Source extract:
# # # # # # #
The church that didn’t get the memo

Good morning, Friends!

I want to start off this morning by asking you all a question. When I say the words, “Holy Spirit”, what does that mean to you? What is the Holy Spirit?

Have you ever felt like the Spirit was present or close to you?
What did it feel like?

The reason I’m asking this, is that the Holy Spirit often feels like one of the more mysterious things in Christianity. We feel it, sometimes, but we can’t see it. It’s invisible and outside our control.

The word holy often leaves people puzzled, too. I remember one time my wife was teaching a Sunday School class. She asked the kids if they knew what the “holy” part of the Holy Bible means. One of the kids said, “Well, my mom told me my jeans were holy, cause they were full of holes.”

I’ve got a feeling that a lot of grown-ups don’t understand anything more than that kid in Sunday School knew

Holy means special. It means set apart and different from things which are ordinary. Holy means devoted to God, or dedicated specially to God. Holy means pure.

A holy place is a place of worship, whether it’s a church or anywhere else. In the old days, a holy place was a place of sanctuary, a refuge where a person could flee to for safety.
# # # # # # #
Objectives:
[A] According to the sermon, what was a holy place in the old days?
[B] Turn the sermon's paragraph that begins "Holy means special" into a short bulleted list of the meanings it gives.
[C] Write the next few paragraphs of the sermon on the Holy Spirit, picking up after its last sentence.

Available data:
# # # # # # #
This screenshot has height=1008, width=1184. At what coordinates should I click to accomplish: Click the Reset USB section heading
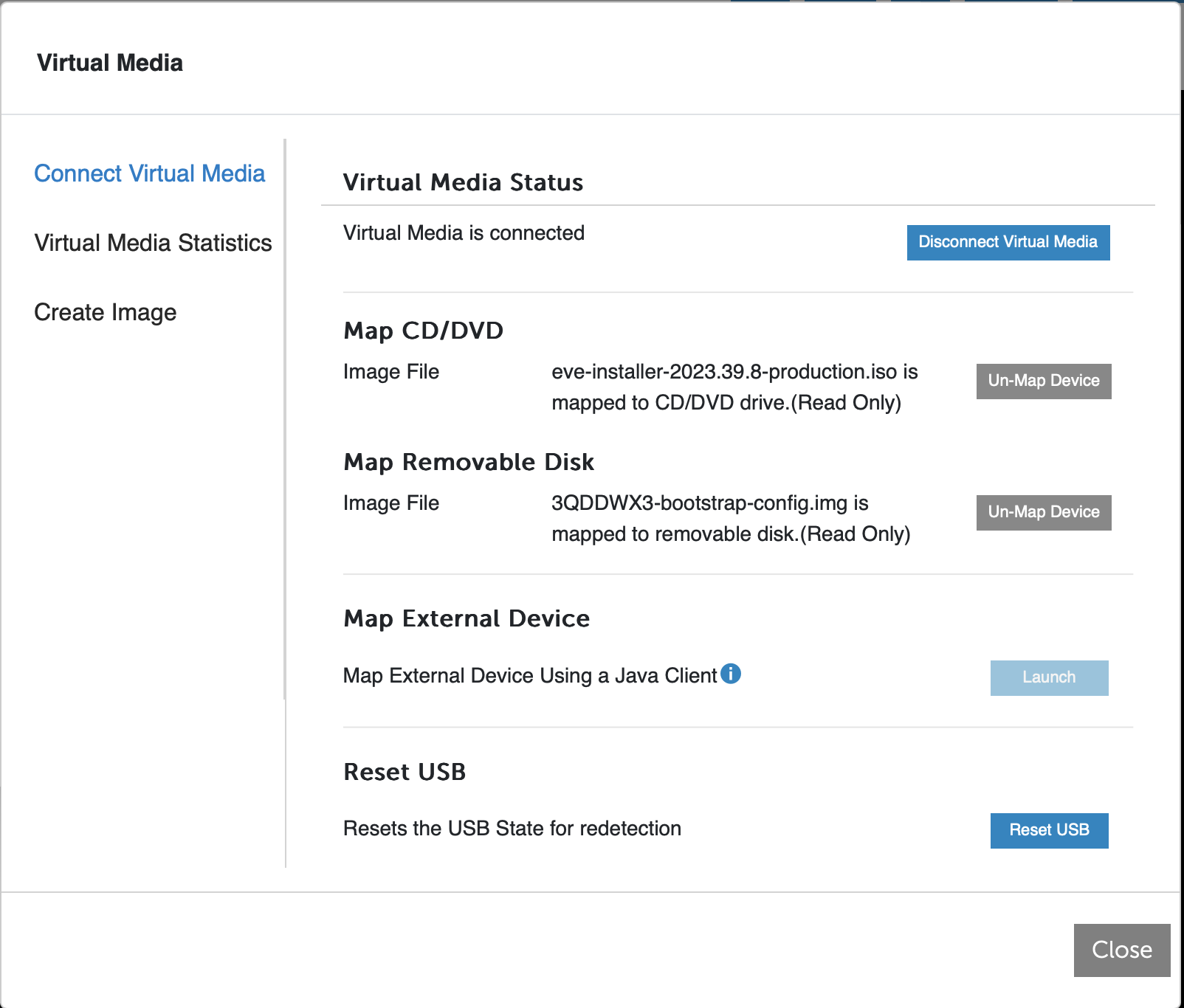point(404,772)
# # # # # # #
Answers given:
[A] It was a place of sanctuary, a refuge where a person could flee for safety.

[B]
- Special
- Set apart and different from ordinary things
- Devoted or dedicated specially to God
- Pure

[C]
When the Lord spoke to Moses out of the burning bush, the Lord said to Moses, “Take off your shoes – the place you’re standing is holy ground.”

Sometimes holiness makes us feel nervous, because it’s unfamiliar and different. We often feel we don’t belong, or that we shouldn’t be here. We feel a sense of awe and wonder, but holiness shouldn’t feel strange or threatening. Some people say that holiness feels inviting, something good that they want to get close to.

But the Holy Spirit – now that’s something else again.

One of the many promises Jesus made, was that he was going to send the Holy Spirit to be with people, after he left. The book of Acts is almost like a diary of experiences of the Holy Spirit.

50 days after Easter – 7 weeks – the disciples had a special experience of the Holy Spirit. The Spirit shook the house where they were staying, with a mighty wind like a hurricane. It was terrifying and exhilarating.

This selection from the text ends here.